There is something I don’t understand in YOLO.
What if the car image was presnt in multiple grid cells like so?
How can we assign the image to any specific cell and how do we create the car’s bounding box?
The way that is handled is that the object will be assigned to the cell that contains the centroid of the object. The bounding boxes are created by the algorithm based on the training, just as the ability to figure out which cell to assign the object to or even to recognize an object in the first place is also learned through training. I totally agree that it seems like magic, but it works. Of course training YOLO is a very big deal, requiring a lot of labelled data and a lot of compute. It’s been a while since I watched those lectures, but I’m pretty sure Prof Ng covered everything I just said in the lectures. If you have more doubts, it might be worth “holding that thought” until you’ve watched all the lectures on Object Detection.
Here’s my version:
First, it’s important to distinguish whether we are talking about during establishing the training data, or at the end of a forward pass of the YOLO network.

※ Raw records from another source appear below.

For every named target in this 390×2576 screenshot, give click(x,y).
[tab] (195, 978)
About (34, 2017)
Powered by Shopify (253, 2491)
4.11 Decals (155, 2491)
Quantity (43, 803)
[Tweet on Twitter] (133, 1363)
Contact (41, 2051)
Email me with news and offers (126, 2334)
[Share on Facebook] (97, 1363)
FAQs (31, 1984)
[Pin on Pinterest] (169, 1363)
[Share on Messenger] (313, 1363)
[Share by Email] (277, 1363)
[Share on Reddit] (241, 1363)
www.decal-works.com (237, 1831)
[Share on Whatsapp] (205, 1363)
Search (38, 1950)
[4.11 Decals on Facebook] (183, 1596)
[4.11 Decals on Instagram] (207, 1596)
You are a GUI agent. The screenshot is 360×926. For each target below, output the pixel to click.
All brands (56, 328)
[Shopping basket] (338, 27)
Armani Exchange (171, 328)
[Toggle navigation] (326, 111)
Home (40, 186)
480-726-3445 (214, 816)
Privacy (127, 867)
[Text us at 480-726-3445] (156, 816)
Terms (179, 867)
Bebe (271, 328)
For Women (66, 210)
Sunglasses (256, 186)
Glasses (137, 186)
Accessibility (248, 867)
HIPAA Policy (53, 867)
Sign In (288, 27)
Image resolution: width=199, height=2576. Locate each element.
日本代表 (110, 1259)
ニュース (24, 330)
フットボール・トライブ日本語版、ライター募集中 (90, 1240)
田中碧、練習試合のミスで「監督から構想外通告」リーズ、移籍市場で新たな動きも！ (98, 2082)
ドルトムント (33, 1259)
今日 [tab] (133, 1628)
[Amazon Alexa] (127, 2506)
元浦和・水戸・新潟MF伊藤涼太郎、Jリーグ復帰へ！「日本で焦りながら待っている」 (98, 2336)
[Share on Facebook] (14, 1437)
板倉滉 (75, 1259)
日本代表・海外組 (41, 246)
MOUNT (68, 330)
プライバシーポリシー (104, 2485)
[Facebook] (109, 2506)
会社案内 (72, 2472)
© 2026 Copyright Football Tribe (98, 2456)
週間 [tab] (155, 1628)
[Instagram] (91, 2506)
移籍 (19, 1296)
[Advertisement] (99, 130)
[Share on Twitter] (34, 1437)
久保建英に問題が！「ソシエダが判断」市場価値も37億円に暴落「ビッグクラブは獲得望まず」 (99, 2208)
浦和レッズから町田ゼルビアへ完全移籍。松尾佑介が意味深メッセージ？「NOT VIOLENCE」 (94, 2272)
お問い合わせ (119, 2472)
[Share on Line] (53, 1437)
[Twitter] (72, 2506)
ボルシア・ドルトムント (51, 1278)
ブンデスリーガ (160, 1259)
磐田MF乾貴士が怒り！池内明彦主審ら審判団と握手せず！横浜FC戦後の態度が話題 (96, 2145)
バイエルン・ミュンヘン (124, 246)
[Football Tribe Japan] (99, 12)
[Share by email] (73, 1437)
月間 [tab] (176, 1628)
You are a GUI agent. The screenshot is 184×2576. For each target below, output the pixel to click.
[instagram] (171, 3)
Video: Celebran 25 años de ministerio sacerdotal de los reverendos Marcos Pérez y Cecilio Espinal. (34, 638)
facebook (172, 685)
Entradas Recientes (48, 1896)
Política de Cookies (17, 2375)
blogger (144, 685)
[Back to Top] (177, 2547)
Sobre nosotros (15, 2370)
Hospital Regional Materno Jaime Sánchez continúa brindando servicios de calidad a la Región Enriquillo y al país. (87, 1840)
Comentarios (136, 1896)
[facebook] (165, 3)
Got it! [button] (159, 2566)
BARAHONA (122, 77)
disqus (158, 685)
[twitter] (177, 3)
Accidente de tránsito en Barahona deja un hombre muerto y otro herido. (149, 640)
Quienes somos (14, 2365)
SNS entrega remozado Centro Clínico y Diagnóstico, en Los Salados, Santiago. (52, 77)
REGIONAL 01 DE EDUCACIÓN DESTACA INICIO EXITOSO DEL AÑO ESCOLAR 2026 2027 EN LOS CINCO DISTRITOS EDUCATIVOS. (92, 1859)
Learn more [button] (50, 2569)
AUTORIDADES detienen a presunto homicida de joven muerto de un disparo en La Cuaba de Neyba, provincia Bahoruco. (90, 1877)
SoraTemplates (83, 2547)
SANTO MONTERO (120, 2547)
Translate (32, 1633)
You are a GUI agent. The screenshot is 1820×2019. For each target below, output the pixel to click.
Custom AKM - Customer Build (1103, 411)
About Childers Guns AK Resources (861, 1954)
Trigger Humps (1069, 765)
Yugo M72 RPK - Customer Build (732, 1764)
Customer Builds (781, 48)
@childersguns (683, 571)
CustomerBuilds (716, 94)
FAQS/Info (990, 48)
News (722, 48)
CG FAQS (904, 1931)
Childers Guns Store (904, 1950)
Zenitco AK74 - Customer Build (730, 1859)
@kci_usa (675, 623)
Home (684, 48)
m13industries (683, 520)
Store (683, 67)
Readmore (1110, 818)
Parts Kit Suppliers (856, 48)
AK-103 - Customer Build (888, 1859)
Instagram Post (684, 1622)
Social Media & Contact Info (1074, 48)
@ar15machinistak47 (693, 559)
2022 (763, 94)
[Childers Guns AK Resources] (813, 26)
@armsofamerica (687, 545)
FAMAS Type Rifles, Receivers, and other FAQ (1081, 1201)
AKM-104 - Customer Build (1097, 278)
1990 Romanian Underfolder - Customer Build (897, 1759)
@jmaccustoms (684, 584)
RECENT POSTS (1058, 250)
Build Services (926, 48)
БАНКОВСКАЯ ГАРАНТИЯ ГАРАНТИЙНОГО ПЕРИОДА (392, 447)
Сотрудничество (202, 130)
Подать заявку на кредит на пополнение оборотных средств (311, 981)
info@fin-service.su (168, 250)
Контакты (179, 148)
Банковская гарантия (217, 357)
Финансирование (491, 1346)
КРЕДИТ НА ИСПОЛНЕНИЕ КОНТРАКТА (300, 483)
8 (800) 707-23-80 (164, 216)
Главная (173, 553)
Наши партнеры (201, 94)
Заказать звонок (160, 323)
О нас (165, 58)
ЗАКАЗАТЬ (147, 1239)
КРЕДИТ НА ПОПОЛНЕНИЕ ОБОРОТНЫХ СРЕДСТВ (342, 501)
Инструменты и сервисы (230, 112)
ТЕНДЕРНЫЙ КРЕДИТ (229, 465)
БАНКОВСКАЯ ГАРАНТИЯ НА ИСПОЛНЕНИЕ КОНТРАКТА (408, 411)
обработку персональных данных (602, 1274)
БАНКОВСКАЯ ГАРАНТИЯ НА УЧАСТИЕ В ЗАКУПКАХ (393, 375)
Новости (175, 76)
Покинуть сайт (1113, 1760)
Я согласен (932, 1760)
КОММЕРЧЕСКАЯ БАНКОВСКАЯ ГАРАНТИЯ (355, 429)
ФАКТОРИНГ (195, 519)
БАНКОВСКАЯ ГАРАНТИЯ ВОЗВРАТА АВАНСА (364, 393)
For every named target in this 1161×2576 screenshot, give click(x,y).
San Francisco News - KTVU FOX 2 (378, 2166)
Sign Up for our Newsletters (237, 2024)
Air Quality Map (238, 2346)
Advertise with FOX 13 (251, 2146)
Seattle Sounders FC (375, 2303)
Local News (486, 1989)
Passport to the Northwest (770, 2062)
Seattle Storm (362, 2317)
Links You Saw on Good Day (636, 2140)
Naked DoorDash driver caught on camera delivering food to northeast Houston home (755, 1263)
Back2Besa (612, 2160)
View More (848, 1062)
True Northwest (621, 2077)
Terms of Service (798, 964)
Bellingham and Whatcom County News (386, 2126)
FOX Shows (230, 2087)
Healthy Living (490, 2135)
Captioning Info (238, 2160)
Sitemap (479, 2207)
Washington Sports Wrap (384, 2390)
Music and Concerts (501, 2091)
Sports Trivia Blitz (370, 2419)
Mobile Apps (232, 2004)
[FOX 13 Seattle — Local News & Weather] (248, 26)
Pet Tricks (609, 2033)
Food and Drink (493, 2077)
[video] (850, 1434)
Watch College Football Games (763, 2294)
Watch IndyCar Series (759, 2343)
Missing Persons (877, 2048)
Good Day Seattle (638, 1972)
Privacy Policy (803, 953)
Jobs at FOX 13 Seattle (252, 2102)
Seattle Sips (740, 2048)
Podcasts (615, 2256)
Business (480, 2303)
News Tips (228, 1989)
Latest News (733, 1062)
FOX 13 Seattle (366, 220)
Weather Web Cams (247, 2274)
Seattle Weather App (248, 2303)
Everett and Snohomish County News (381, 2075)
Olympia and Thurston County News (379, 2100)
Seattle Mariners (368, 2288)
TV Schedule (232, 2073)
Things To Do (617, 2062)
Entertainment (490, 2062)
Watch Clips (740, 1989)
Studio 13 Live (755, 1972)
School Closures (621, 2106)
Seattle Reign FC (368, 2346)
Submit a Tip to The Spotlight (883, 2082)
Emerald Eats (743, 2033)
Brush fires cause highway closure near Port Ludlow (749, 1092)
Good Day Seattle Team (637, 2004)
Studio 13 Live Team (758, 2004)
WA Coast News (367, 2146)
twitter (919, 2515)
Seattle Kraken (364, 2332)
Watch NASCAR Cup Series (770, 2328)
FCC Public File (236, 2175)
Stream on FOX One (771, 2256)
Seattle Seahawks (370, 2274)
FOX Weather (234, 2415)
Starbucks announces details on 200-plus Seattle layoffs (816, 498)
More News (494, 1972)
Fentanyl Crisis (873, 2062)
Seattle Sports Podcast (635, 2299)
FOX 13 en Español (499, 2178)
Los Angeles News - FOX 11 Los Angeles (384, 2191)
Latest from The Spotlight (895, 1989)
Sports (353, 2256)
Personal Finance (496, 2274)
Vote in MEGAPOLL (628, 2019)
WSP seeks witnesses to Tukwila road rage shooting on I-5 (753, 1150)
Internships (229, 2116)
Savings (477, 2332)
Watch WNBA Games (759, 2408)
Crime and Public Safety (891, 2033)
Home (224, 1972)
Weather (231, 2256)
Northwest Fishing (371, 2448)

If the former, the correct grid cell for the centroid of the object is easily determined mathematically since the label must provide ground truth bounding box coordinates and we know the image dimensions and the grid size. In the attached image, one would be at i=0, j=2 and one would be at i=3, j=1. As @paulinpaloalto mentions, these ground truth values then drive learning during training iterations as the network attempts to reproduce those outputs. In other words, you create a y of the same shape as the network output you need, assign it values known from the ground truth labels, and use a cost function that minimizes y - \hat{y}
Notice, however, that there is no assignment of grid cell locations (nor any other output like bounding box shape or object class) at the end of a forward pass of the network - the predicted outputs \hat{y}. Rather, the network just outputs what it outputs. In this example, it would be 20 sets of predictions since it is a 5x4 grid (ignores anchor boxes since they aren’t depicted here). Hopefully the training has gone well and 18 of the predictions are empty or at least very low confidence, and two will be non-empty and high confidence. Those two will be the network output locations corresponding to the two grid cells that were non-empty in the training data, i=0, j=2 and i=3, j=1.
Training and predicting the anchor box, bounding box shape, object confidence and object class values all work exactly the same way, which is part of the elegance of the YOLO idea. Hope this helps.
Thank you @paulinpaloalto and @ai_curious for both of your answers. Much clearer now!